Dance in the storm
In 2019, Stanford University invited me to talk about my novel The Drowned. During the preparation for my lecture, I asked myself, Why did I write this novel in that dark and terrifying time of revolution? A story about a group living in a remote village, their love and life, the mythology they believe in, and their struggle to survive? Like a chess player, did I pit beauty and light against ugliness and darkness? As Rumi says, Did I dance in the storm? I think art is the dance of artists in the universe. I believe writing is dancing. As a writer, with your story, you connect to the world and show you are alive and grateful, you are fighting, and you are not giving up; you are resilient.
As I explained in my newsletter last Sunday, I lived in the village until the age of ten, and then my family moved to the small city of Bushehr. Mother was very ambitious. She loved to live in the town and wanted all of her kids to study and have a higher education. In the city, we had a lot in common culturally with the other residents but were still different. People called us wild and strange because:
1 We, as kids, knew where babies came from: Our parents were making life in the summer on the roof, close to the sky. We told each other when we heard the voice of love that "they are making life." Or, in the winter, close to our bed, they hugged and kissed each other and had sex.
We knew no bird came from the sky and put a kid on the windowsill. They didn't fool us. We learned many things that other children didn't know.
2) We had an accent and spoke like the Jewish when they spoke Farsi; we were drawing the words. Besides this, we spoke nakedly. For example, we used to say the names of the genitals without censorship, just as we talk about hands and feet. We said vagina and penis, two words that are forbidden in our culture. We didn't censor any comments.
3) Our women had more power than men, and when we wanted to protest in the city, we danced and sang, and women were at the front of the line.
They called us wild people, but in the end, they respected me as a straight-A student. I changed bullying to respect. Found a lot of friends there. I was not only a straight-A student but also could sing, dance, and act. I made myself famous in those days.

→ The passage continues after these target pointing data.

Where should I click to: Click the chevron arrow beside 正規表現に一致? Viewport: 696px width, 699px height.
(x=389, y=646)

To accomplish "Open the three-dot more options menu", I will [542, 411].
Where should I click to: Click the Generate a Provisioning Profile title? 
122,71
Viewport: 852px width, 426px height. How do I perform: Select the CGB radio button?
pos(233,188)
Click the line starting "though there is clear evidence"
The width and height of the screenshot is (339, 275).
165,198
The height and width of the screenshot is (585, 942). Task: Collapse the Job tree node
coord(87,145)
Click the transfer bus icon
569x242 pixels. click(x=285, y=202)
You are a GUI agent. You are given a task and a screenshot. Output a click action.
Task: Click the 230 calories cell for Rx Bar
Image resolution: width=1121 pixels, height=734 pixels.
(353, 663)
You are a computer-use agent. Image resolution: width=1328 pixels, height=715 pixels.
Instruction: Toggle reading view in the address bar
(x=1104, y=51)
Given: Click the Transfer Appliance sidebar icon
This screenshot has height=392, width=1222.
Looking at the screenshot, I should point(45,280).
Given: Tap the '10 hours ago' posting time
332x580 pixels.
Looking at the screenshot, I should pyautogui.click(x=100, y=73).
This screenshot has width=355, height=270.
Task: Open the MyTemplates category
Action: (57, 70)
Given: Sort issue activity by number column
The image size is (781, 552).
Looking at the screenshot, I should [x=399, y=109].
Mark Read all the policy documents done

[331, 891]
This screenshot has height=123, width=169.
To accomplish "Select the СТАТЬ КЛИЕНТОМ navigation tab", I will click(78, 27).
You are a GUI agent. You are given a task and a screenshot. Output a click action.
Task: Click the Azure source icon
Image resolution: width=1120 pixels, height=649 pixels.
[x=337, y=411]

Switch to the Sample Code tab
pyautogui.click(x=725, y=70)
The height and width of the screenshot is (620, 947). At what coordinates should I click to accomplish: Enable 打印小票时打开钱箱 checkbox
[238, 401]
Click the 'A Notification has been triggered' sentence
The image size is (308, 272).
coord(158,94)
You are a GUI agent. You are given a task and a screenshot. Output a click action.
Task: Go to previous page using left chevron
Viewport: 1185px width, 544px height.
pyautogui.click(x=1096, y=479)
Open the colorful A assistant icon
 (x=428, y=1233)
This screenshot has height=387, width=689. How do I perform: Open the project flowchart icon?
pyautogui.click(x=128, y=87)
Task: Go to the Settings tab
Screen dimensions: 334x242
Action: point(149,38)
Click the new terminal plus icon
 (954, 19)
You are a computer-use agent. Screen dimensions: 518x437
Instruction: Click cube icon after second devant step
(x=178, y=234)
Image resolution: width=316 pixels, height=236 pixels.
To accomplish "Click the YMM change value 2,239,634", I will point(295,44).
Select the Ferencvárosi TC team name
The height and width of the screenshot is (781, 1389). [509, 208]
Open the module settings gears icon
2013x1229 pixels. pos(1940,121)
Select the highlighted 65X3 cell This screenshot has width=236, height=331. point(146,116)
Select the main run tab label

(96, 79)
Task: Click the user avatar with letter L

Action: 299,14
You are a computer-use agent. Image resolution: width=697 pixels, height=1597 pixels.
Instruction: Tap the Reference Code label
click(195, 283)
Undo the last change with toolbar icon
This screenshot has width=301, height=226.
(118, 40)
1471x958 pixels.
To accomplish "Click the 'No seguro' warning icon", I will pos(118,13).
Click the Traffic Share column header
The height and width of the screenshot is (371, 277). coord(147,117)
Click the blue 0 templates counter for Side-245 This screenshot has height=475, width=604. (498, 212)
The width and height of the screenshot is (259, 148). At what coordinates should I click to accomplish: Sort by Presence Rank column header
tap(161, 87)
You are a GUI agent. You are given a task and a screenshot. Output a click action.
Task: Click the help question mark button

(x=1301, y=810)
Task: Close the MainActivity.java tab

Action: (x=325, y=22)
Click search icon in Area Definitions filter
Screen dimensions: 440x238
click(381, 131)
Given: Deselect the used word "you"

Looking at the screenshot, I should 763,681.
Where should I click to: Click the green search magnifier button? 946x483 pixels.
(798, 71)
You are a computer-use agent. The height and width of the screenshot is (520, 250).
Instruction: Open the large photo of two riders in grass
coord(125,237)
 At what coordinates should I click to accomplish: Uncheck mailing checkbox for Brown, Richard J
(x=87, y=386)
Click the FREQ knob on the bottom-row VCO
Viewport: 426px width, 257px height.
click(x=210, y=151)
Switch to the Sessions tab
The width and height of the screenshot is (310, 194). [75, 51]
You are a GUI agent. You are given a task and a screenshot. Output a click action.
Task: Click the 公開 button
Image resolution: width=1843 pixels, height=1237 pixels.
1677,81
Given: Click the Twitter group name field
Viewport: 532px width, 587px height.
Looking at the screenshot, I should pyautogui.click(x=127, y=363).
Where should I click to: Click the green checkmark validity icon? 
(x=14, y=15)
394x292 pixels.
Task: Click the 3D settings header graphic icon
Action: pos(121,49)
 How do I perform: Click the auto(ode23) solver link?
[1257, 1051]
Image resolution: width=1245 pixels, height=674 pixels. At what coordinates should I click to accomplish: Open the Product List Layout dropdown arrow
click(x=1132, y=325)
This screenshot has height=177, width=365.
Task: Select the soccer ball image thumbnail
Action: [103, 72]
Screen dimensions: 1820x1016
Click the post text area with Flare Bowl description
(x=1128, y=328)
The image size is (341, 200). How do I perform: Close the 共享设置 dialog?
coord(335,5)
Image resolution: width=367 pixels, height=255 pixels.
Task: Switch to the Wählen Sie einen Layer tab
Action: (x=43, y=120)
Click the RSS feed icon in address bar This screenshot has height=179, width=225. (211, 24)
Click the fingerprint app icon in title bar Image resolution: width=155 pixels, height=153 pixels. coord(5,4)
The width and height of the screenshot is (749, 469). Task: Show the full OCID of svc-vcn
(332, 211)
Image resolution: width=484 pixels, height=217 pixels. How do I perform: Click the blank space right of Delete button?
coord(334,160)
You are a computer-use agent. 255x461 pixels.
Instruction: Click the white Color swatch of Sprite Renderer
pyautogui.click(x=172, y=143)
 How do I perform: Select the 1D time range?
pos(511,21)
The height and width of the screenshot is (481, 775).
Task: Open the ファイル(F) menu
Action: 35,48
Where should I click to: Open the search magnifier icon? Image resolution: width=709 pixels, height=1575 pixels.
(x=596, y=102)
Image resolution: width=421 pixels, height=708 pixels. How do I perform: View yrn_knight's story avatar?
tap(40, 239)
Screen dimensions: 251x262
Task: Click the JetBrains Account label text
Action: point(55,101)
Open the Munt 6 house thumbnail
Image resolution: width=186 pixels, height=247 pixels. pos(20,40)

So moving from one place to a new land and working hard to learn new things is not strange for me.
I moved to Shiraz (a bigger city than Bushehr) at age 17 and to America at 24. I was traveling and learning at the same time. I was in America for six months and then returned to Iran. It was 1978, and people were in the streets.
I didn't know that I would be a writer soon. I was witnessing a historical era. Revolution didn't bring freedom, happiness, or equality; instead, they started taking from us whatever we had. They forbade almost all our rituals and even told us what to wear, drink, and do. They changed the names of cities and streets. They didn't let newborn babies have Iranian names. They tried to remove all of the colors from our life. They wanted us to forget our past and beliefs and history. The most horrible thing in our personal and cultural life was happening.
Confronting misery with dancing and singing helped me cope with the sorrow and suffering that was ahead, but it was not enough; I had to find a powerful tool. Unconsciously I was looking for a way to get rid of storms. Life was not easy but still beautiful. In this situation, I started writing. I was a swimmer that began in a stormy ocean. I had to fight huge waves that came from the horizon every other second and tried to drown me. They wanted to invade us with their culture, and I couldn't be numb.
I put a special ritual before a political disaster: writing a story!
That was my resilience against the invasion, and I did it unconsciously. I was not wholly aware of what I wanted to do.
It was during the Iran-Iraq war. There was no hope of publishing my story, and everything pushed me to write. I traveled around the country, went to many villages, and recorded their stories and fairy tales. I didn't have a place to write. I didn't have a desk. I wrote my first story, Kanizu” in 12 places. Whenever I found a desk, I would start writing. I never had the luxury to write in a calm, stable, peaceful situation.
Eventually, the war that was supposed to end sedition in the world ended, and the government allowed us to publish our books.
Like a hungry cat suddenly seeing a piece of meat, I quickly started publishing the books I had written. Eventually, after eight years of waiting, they let my publisher publish my first short story collection, and the following year the novels The Drowned, The Devil's Stones, and The Heart of Steel. My books were welcomed by the people and attracted the jealousy of some of my colleagues. (I will write a separate post about their behavior because I was shocked by their brutality.)
My overnight fame made those still anonymous furious, but they didn't know that I had been working and writing for at least nine years.
Very soon, a lawsuit was filed against the third edition of The Devil Stones. The private plaintiff was from Qom. They had seen traces of the Baha'i Faith in the stories.
Later, the same pattern continued: They would let me publish a book, and when it reached the third or fourth edition, they would confiscate it.
They wanted to show me their power and make me desperate. They wanted me to be helpless. But I did not stop writing, and the government did not leave me alone. They wanted me to learn to be vulnerable and hopeless.
As a child, I had known something else. I had learned that the stormy sea would finally calm down. So I continued writing and publishing. I became an established writer, which was not acceptable to the government. Eventually, all of my books were confiscated, and they banned them with various excuses. When my publisher asked the Ministry of Art and Islamic Guidance, "Which story is the problem?"
They answered: "Her name is the problem."